Acidentes com animais peçonhentos no país dobram em 10 anos
Crescimento é preocupante, diz pesquisadora do Instituto Butantan.
Ação do homem no meio ambiente tem provocado fenômeno, afirma.
Os acidentes com animais peçonhentos vêm aumentando no Brasil: entre 2003 e 2013, o número de ocorrências pulou de 75.642 para 162.234, crescimento de 114,5%, segundo dados do Ministério da Saúde.
O assunto veio à tona na conferência de abertura da XXIX Reunião Anual da Federação de Sociedades de Biologia Experimental (FeSBE), que acontece esta semana em Caxambu, Minas Gerais. De acordo com a médica Fan Hui Wen, pesquisadora do Instituto Butantan, o aumento se deve principalmente a alterações ambientais provocadas pelo homem.
No caso dos acidentes com escorpiões, que foram responsáveis por 79.481 acidentes notificados no ano passado, o crescimento pode ser atribuído à degradação do ambiente urbano, principalmente nas periferias, segundo a pesquisadora. “O acidente por escorpião vem sendo registrado principalmente nessas áreas, em regiões onde as condições sanitárias não são as mais adequadas. Temos visto isso principalmente nas capitais do Nordeste”, diz Hui.

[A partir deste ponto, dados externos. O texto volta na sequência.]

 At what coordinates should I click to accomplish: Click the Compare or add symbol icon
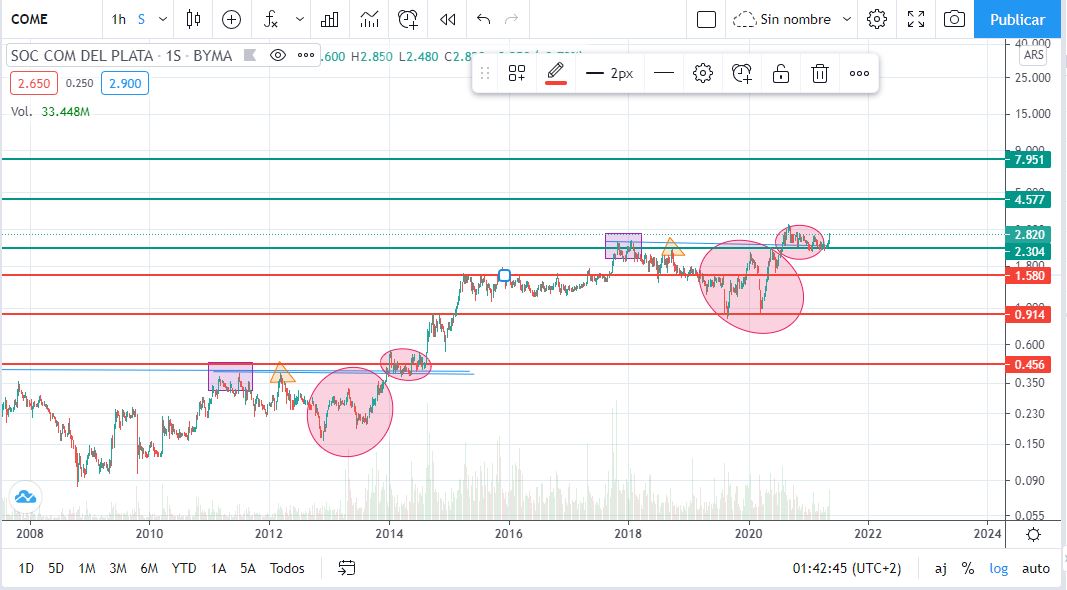pos(231,19)
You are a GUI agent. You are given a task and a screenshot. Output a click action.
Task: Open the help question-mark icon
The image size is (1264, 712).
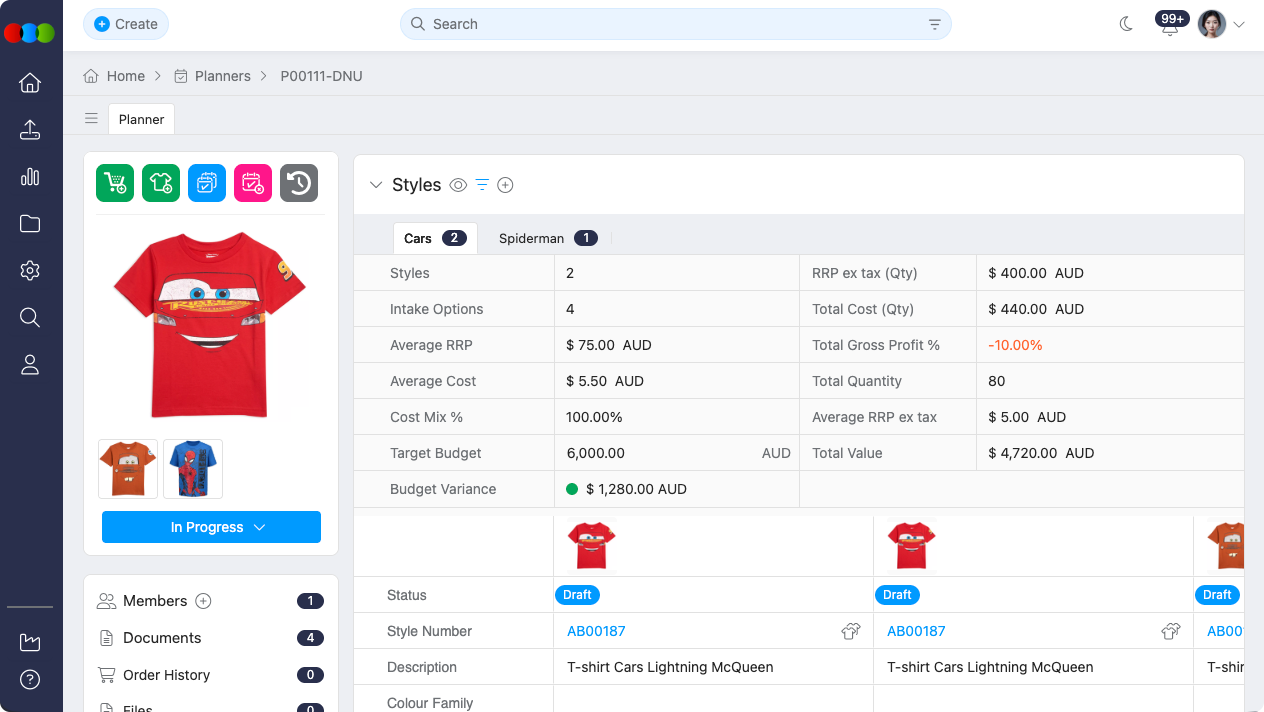coord(30,679)
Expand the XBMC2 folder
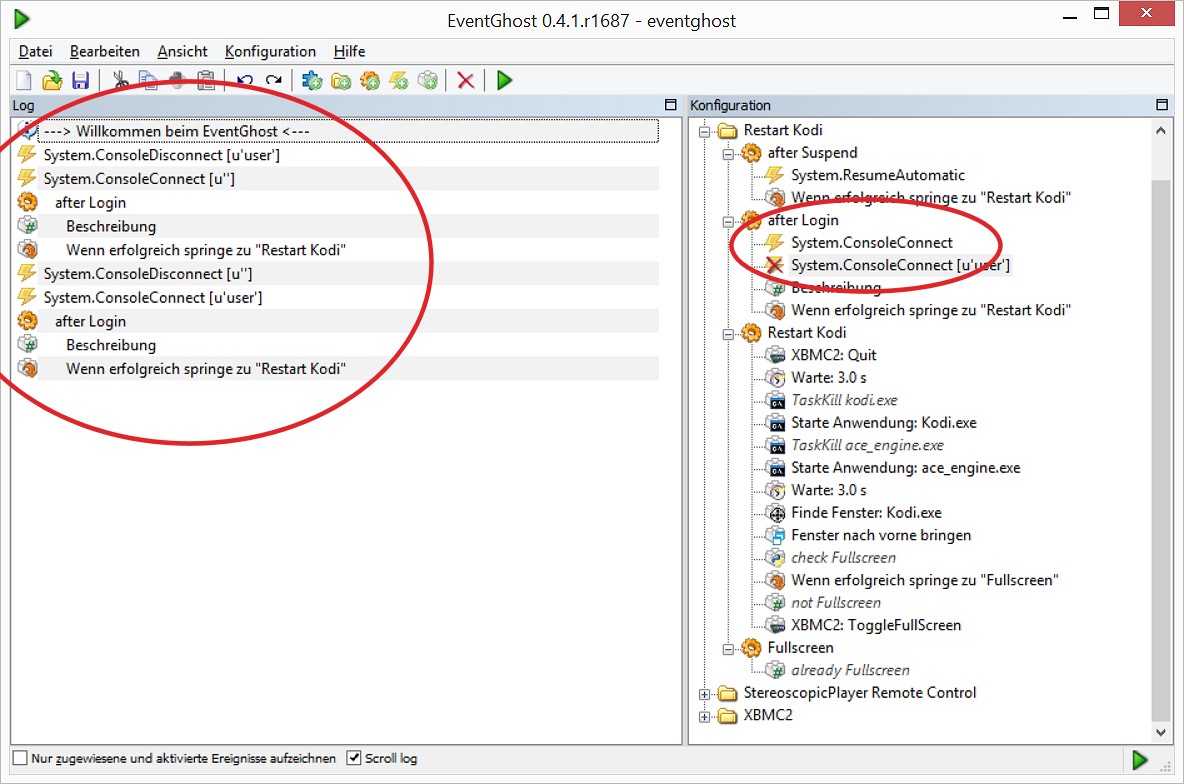 705,716
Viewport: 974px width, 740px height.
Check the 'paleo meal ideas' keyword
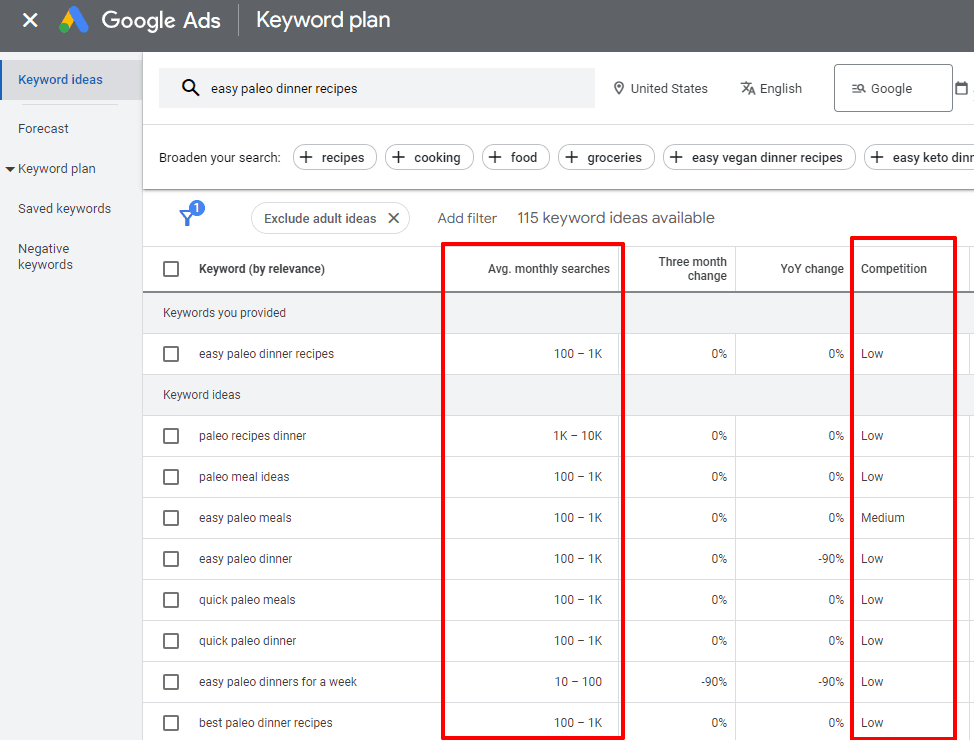pyautogui.click(x=171, y=477)
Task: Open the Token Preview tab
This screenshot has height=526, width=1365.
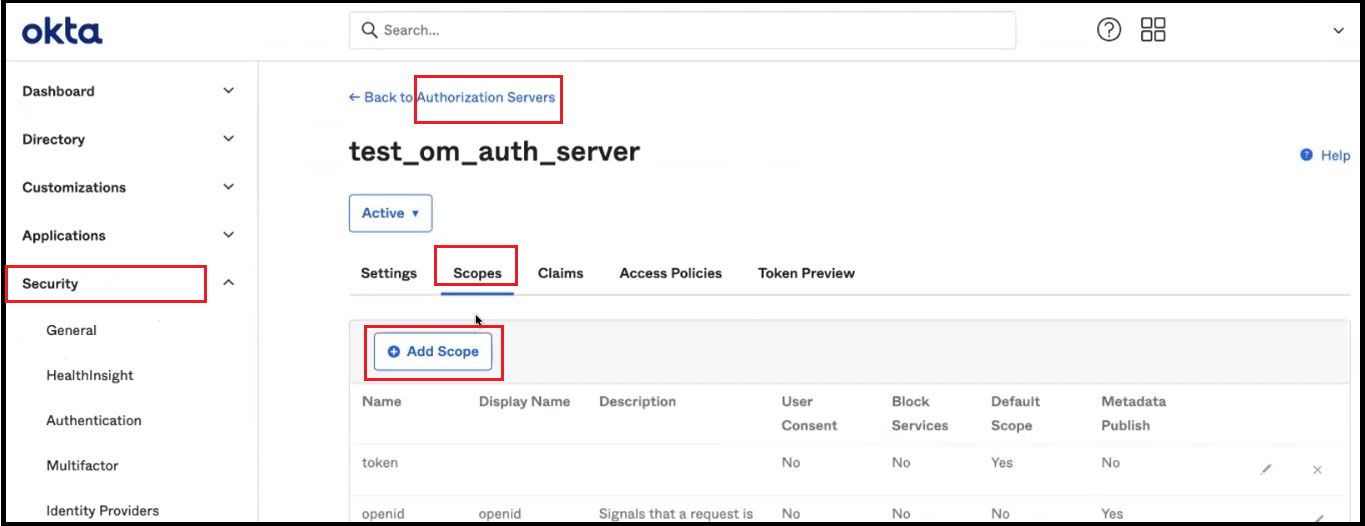Action: click(806, 273)
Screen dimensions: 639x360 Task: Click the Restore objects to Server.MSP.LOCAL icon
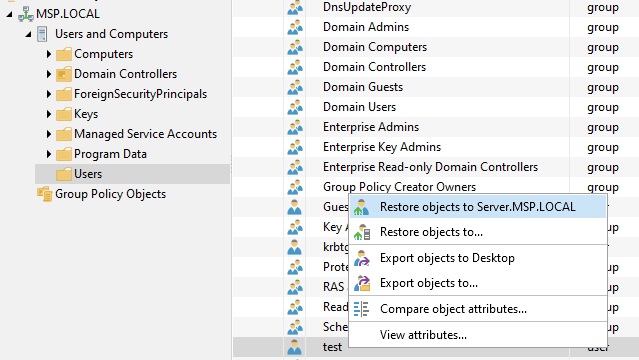(x=361, y=207)
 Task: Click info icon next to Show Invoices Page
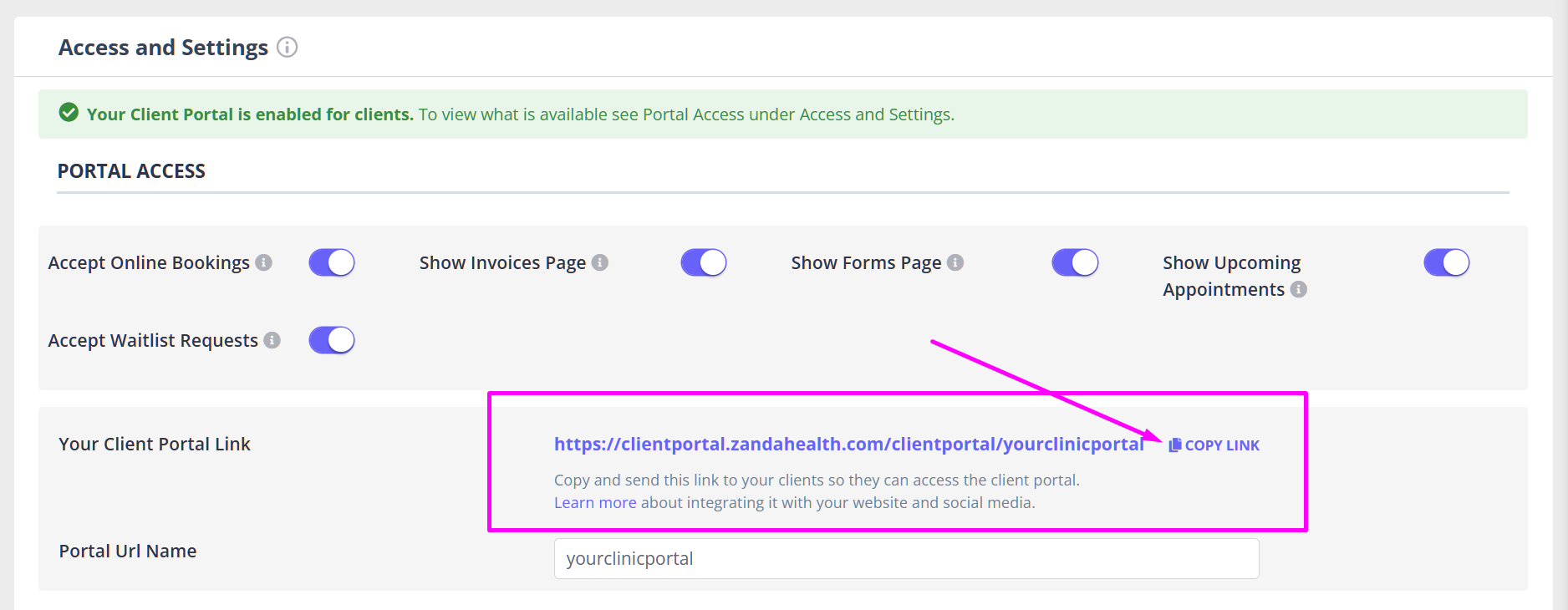(600, 262)
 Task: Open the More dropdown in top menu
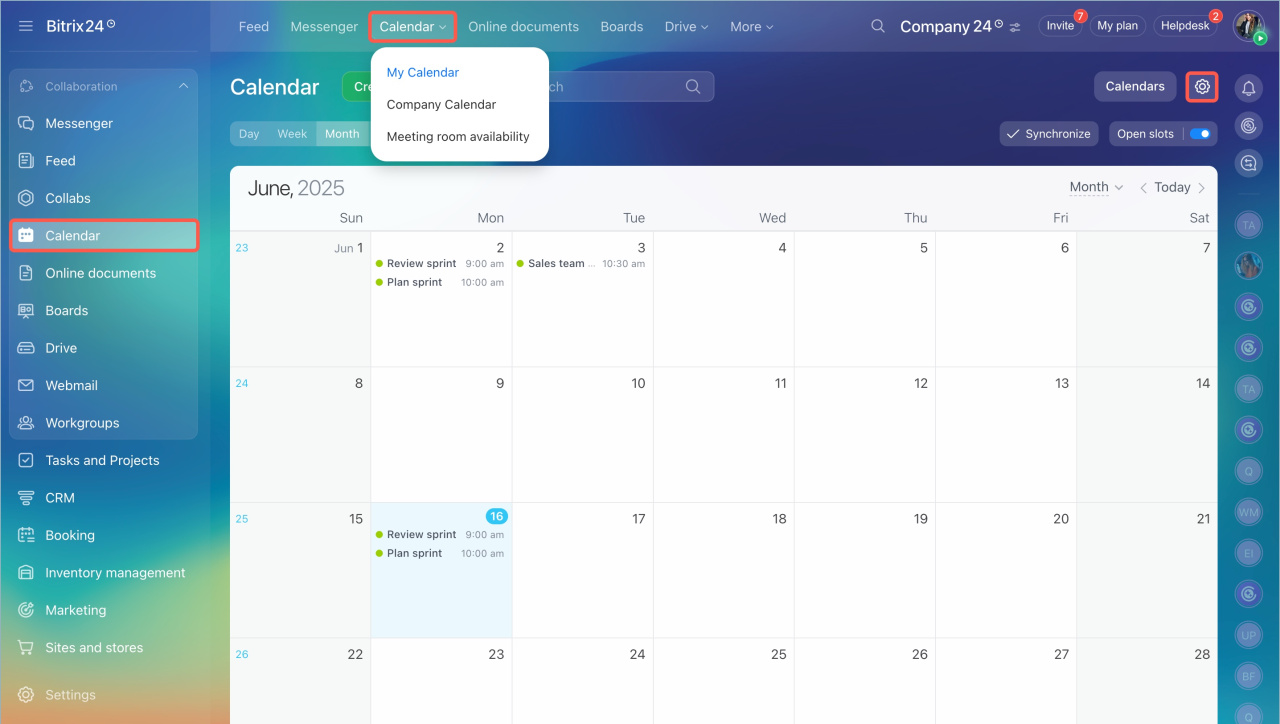pyautogui.click(x=751, y=26)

Quanto às lagartas, que começaram a provocar acidentes principalmente na Região Sul do país na década de 1980, o problema tem sido o desmatamento. “Elas começaram a surgir em função de quase não haver mais mata nativa na região sul.
Não é um processo de um ano para o outro, mas acontece ao longo do tempo até que chega um limiar em que esses animais não têm como buscar seu sustento no que restou do que era seu ambiente, então vão buscar essas condições no ambiente urbano”, diz a pesquisadora. As lagartas provocaram 3.739 acidentes no ano passado.
Acidentes com aranhas também tiveram um boom na década de 1980, principalmente com o crescimento das cidades do Paraná. No ano passado, foram 29.816 picadas de aranha no Brasil.
Já o aumento das picadas de cobra pode ter relação com iniciativas como a concessão de hidrelétricas e abertura de espaços anteriormente cobertos com mata nativa principalmente na Amazônia. “Essas alterações ambientais já vêm sendo estudadas há algum tempo e demonstra-se que em locais onde elas acontecem, o número de acidentes começa a sair do que seria esperado para aquele local”, observa Hui. No ano passado, 28.247 picadas de cobra foram notificadas no país.
Para a médica, apesar de o soro anti-veneno já ser um tratamento consolidado, a ciência ainda pode contribuir muito no desenvolvimento de estratégias complementares de tratamento dos acidentes com animais peçonhentos, principalmente no que diz respeito aos efeitos locais das picadas. O soro corta o efeito sistêmico do veneno, mas muitos pacientes têm os membros atingidos necrosados e amputados.
Segundo ela, muitos desses efeitos não são provocados diretamente pelo veneno, mas pela ativação de componentes do organismo que geram uma resposta secundária. “A busca de tratamentos complementares visa encontrar substâncias capazes de bloquear essa ativação secundária”, diz. Segundo ela, algumas estratégias já foram testadas em animais, mas ainda falta que esses conhecimentos passem da bancada do laboratório para testes com humanos.